The High Court struck down the UK’s “right to rent” policy on Friday as incompatible with human rights law.
The “right to rent” policy required private landlords to verify the immigration status of prospective renters. Under this policy, landlords who rented to undocumented tenants could face unlimited fines or prison time. This policy was a key aspect of the “hostile environment” scheme developed by current-Prime Minister Theresa May during her tenure as Home Secretary from 2010-2016. The policy and its goal of deterring undocumented immigrants from settling in the U.K. was reflected in both the Immigration Act of 2014 and the Immigration Act of 2016. Each statute contains provisions that restrict undocumented immigrants’ access to public services such as healthcare, education, and banking.
The Joint Council for the Welfare of Immigrants, a nonprofit immigrant-advocacy group, challenged the “right to rent” policy on the grounds that it violated human rights law. Justice Robin Spencer agreed, stating that “what the experience of the last few years has shown is that any scheme of this kind will inexorably lead landlords down the path of discrimination and operate in a way which is incompatible with Article 14 ECHR [European Convention on Human Rights].” The UK adopted the ECHR in its Human Rights Act of 1998. Article 14 provides protection from discrimination based on sex, race, and national origin.

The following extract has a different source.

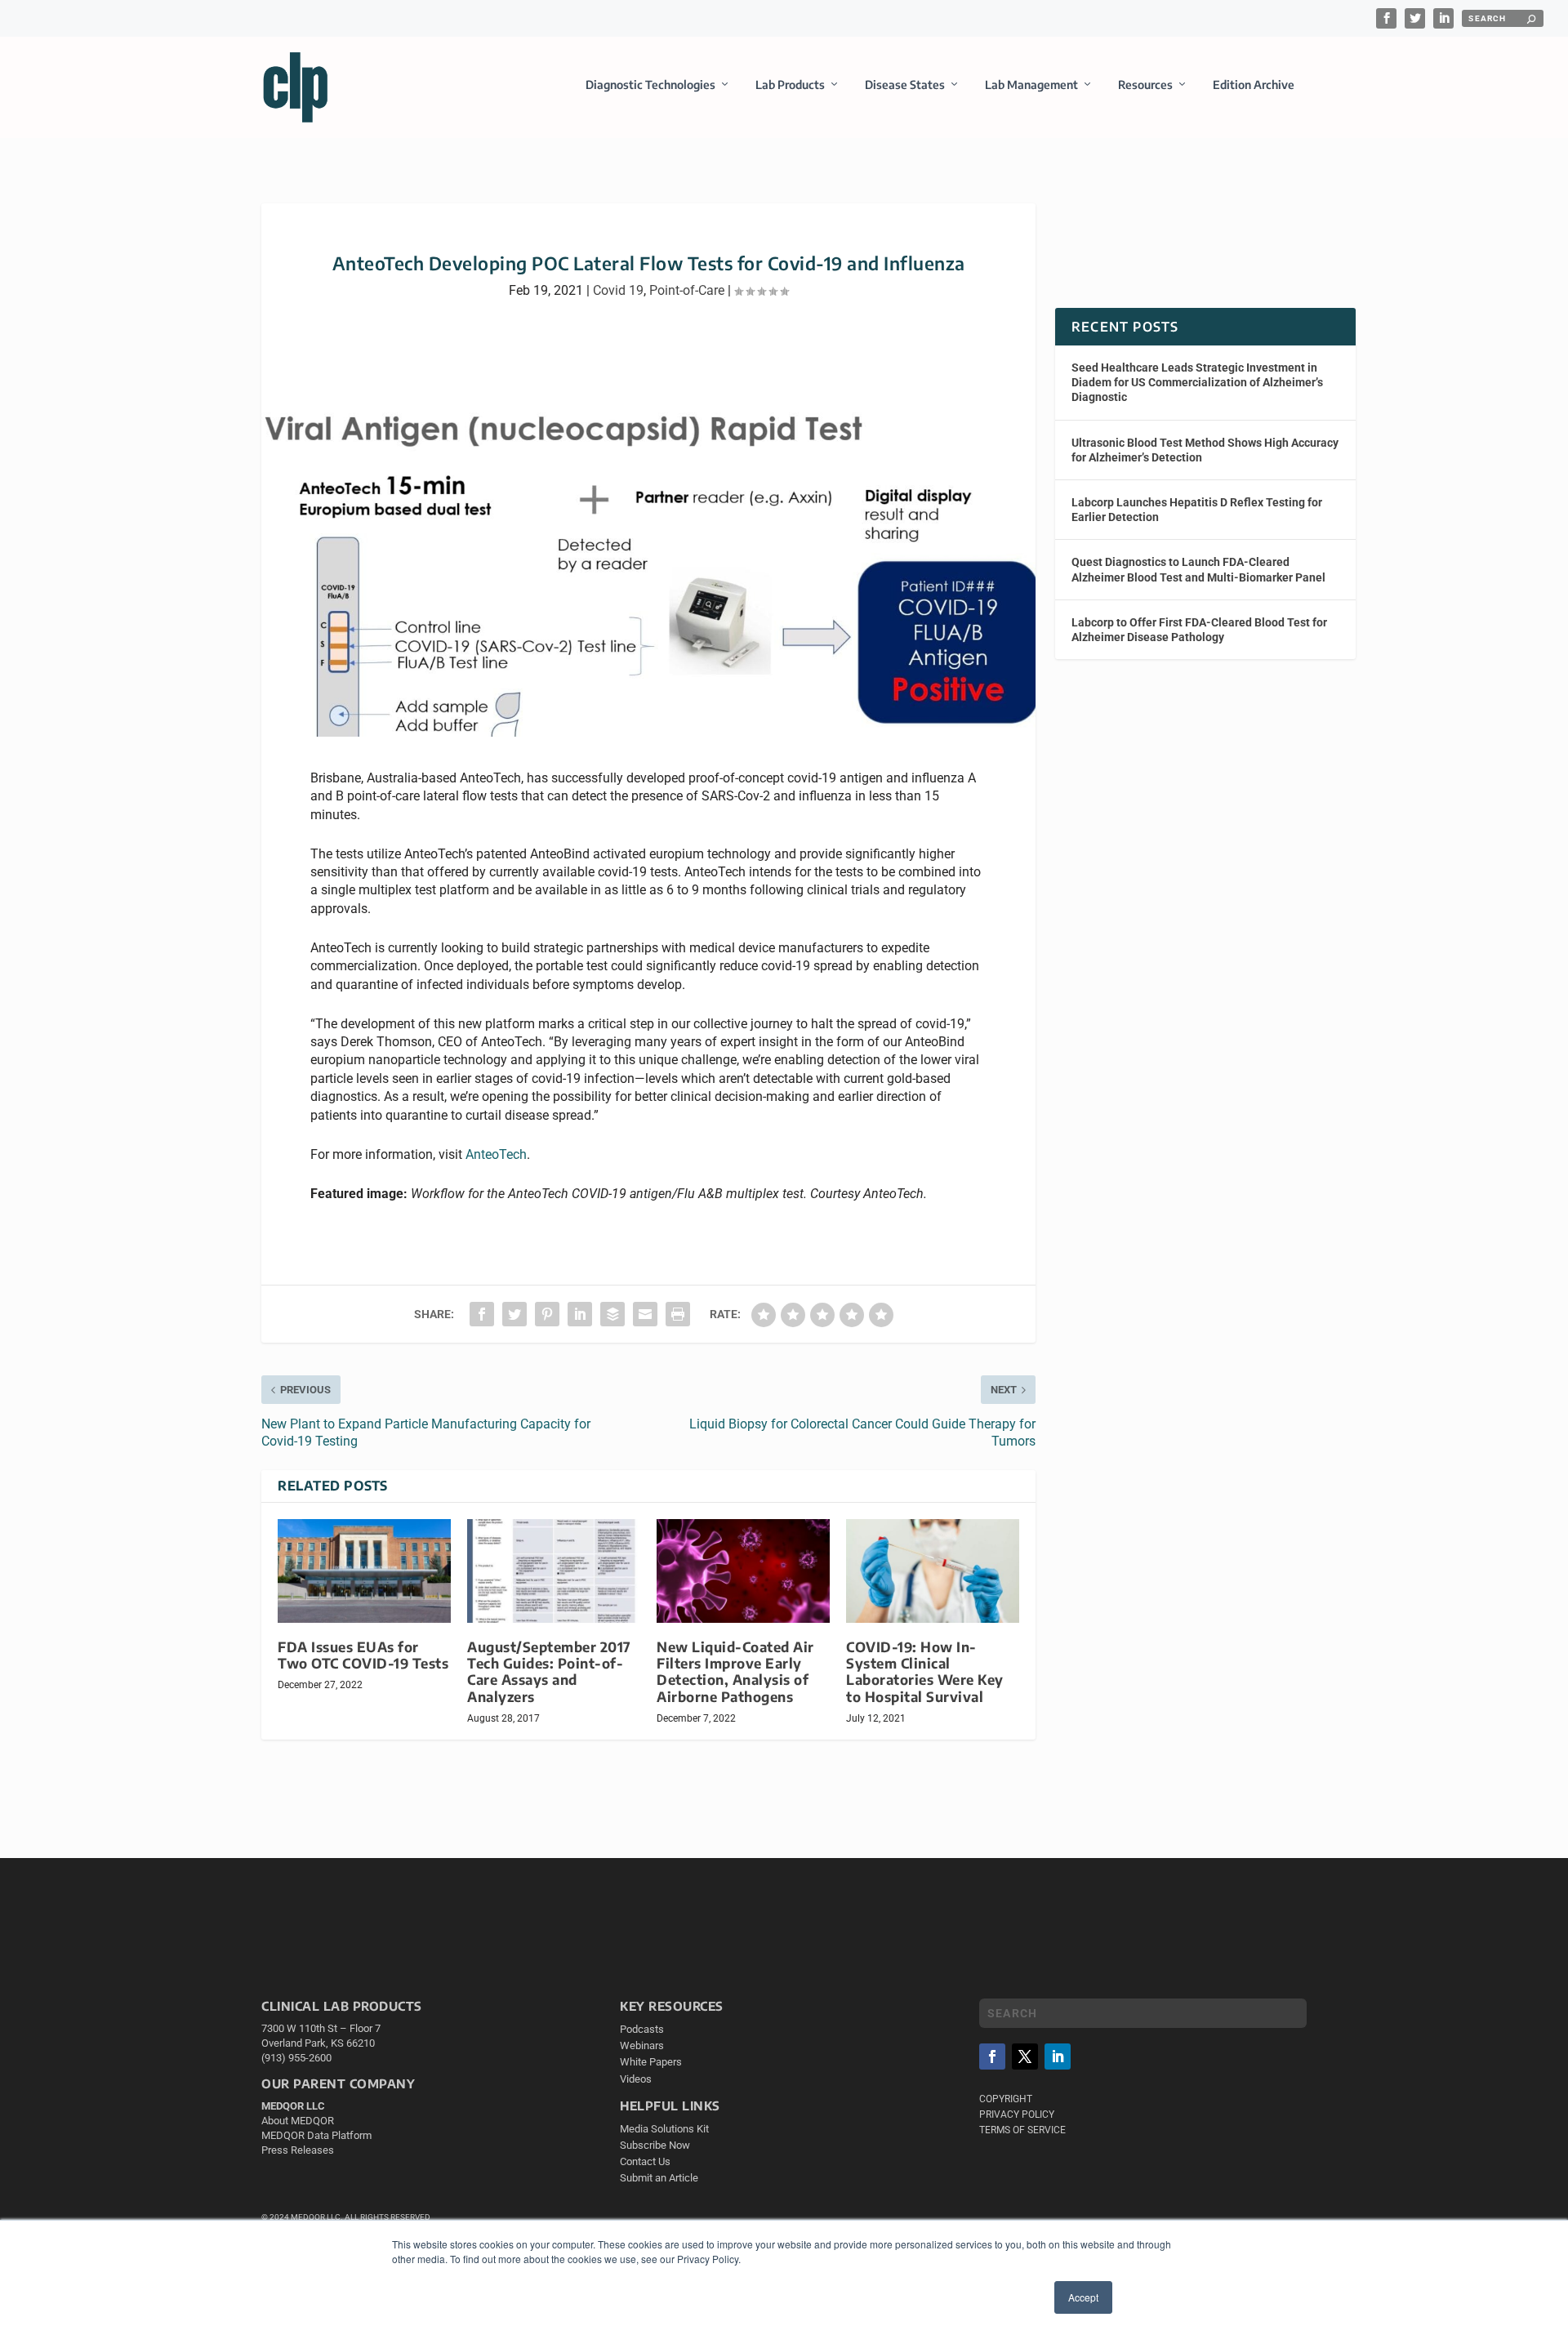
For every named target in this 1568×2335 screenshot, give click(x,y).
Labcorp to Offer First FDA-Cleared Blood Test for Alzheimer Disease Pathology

The decision was praised by the Residential Landlords Association, who joined the case as intervenors:
We have warned all along that turning landlords into untrained and unwilling border police would lead to the exact form of discrimination the court has found. We call on the government to accept the decision, scrap the Right to Rent, and consider what else can be done to sensibly manage migration, without having to rely on untrained landlords to do the job of the Home Office.
The UK Home Office announced its disappointment with the ruling and intends to appeal.